Stored dataset items:
>>
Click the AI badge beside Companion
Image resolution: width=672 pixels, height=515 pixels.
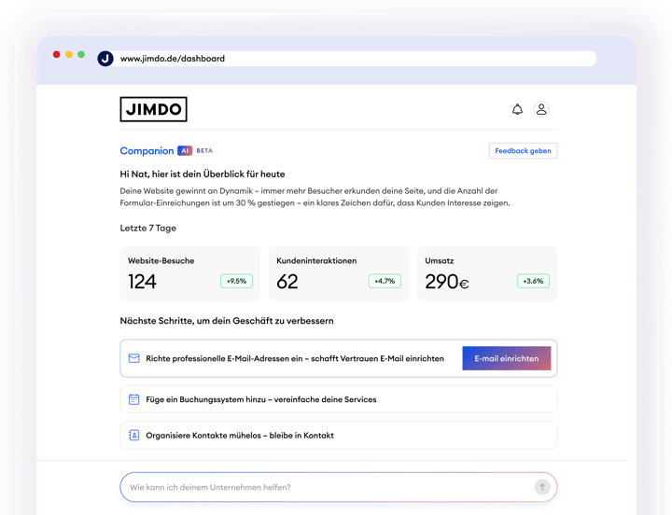coord(185,151)
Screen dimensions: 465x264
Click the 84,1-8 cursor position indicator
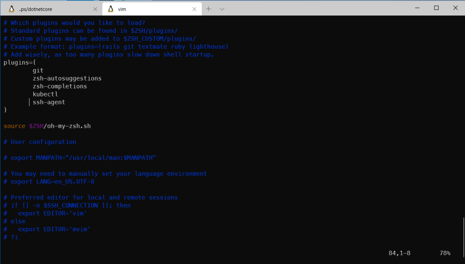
<<
AIM OF THE EXERCISE: Look over the entries above and count the lines where the word "Click" appears, then report only that count.

TASK RESPONSE: 2